§ **Lesetext**:

----

Viele angehende Juristen nehmen das für einen Aufenthalt an einer fremden Universität aber bewusst in Kauf. Ihnen geht es offenbar ohnehin um ganz andere Dinge: Nach einer Umfrage des Deutschen Zentrums für Hochschul- und Wissenschaftsforschung (DZHW) und des Deutschen Akademischen Austauschdienstes (DAAD) versprechen sich die meisten vielmehr eine "aufregende und spannende Zeit" sowie "etwas Besonderes zu erleben". Das sind die beliebtesten Gründe dafür ins Ausland zu gehen, dicht gefolgt von dem Wunsch, eine andere Kultur kennenzulernen, die Kenntnisse der Landessprache zu vertiefen oder den Lebenslauf aufpolieren zu wollen. Die Erhebung zeigt auch: Die meisten Studenten gehen – unabhängig von der Fachrichtung – über ein Erasmusprogramm ins Ausland. "Viele deutsche Universitäten haben Partnerhochschulen im Ausland. Wir unterstützen sie beim gegenseitigen Austausch der Studierenden innerhalb Europas", erklärt Markus Symmank, Referatsleiter für Erasmus-Mobilität beim DAAD. "Der ausschlaggebende Vorteil, unser Angebot für einen Auslandsaufenthalt zu nutzen, liegt in der Qualitätssicherung – und zwar für alle Beteiligiten: Es gibt einen Vertrag zwischen entsendender Hochschule, aufnehmender Hochschule und Gefördertem darüber, was genau den Studenten im Ausland erwartet." Erasmus-Studenten genießen auch einen finanziellen Vorteil: Sie erhalten im Ausland eine monatliche Förderung zwischen 330 und 450 Euro – je nach Kaufkraft des Landes, in das sie gehen. Die Hochschulen erhalten dafür ein Budget und entscheiden selber, welche ihrer Studenten sie entsenden wollen. Die Förderung ist auch mit dem Auslands-BAföG kombinierbar. Außerdem entfallen bei den teilnehmenden Erasmus-Hochschulen die Studiengebühren.

----

§ **Gesammeltes Material**:
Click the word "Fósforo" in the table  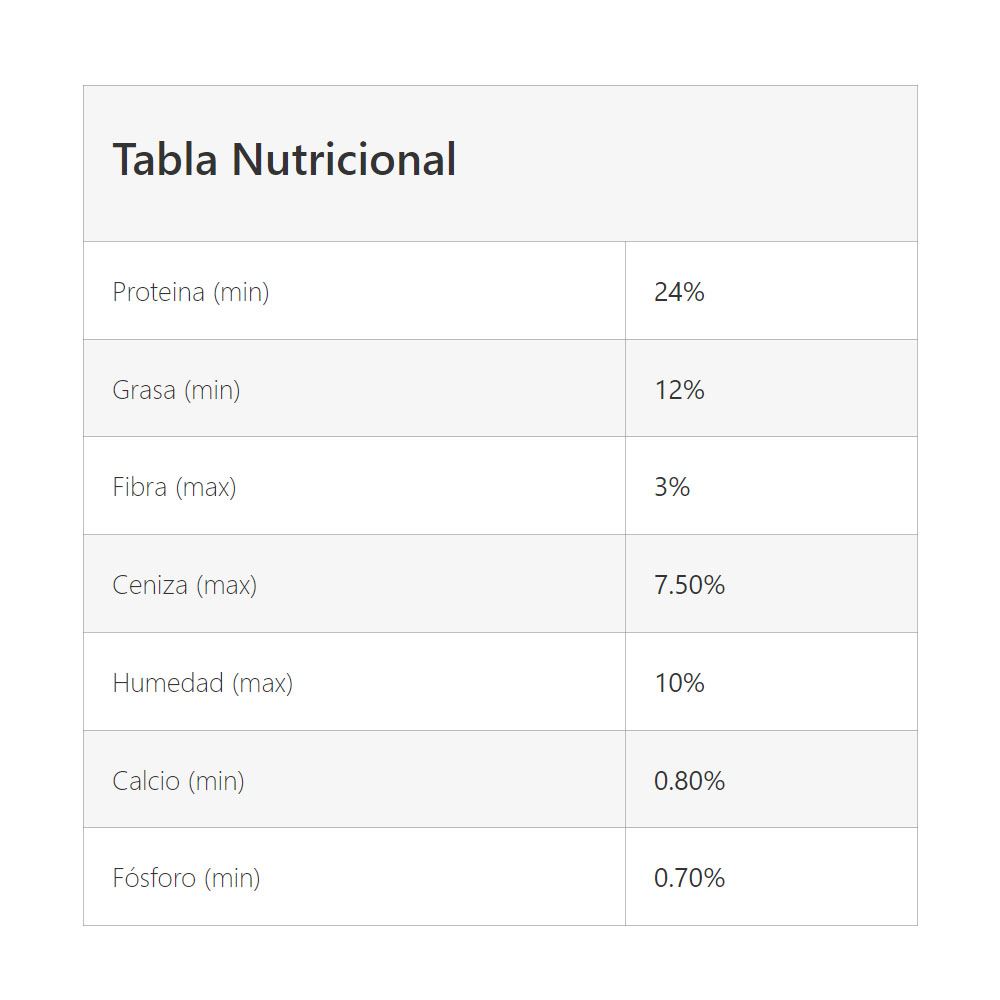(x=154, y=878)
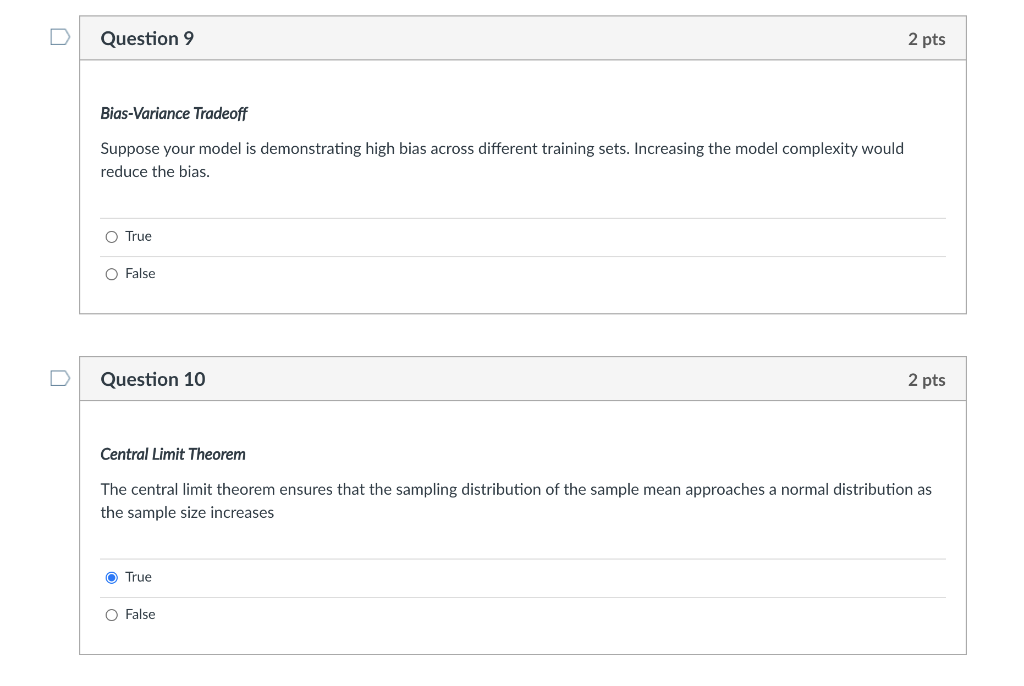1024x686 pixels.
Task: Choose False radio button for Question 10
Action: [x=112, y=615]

----

§ **Aufgabe**: Welche Gründe für einen Gang ins Ausland führt der Lesetext aus der Umfrage von DZHW und DAAD an? Zähle alle auf.

§ **Lösung**:
- eine „aufregende und spannende Zeit“
- „etwas Besonderes zu erleben“
- eine andere Kultur kennenlernen
- die Kenntnisse der Landessprache vertiefen
- den Lebenslauf aufpolieren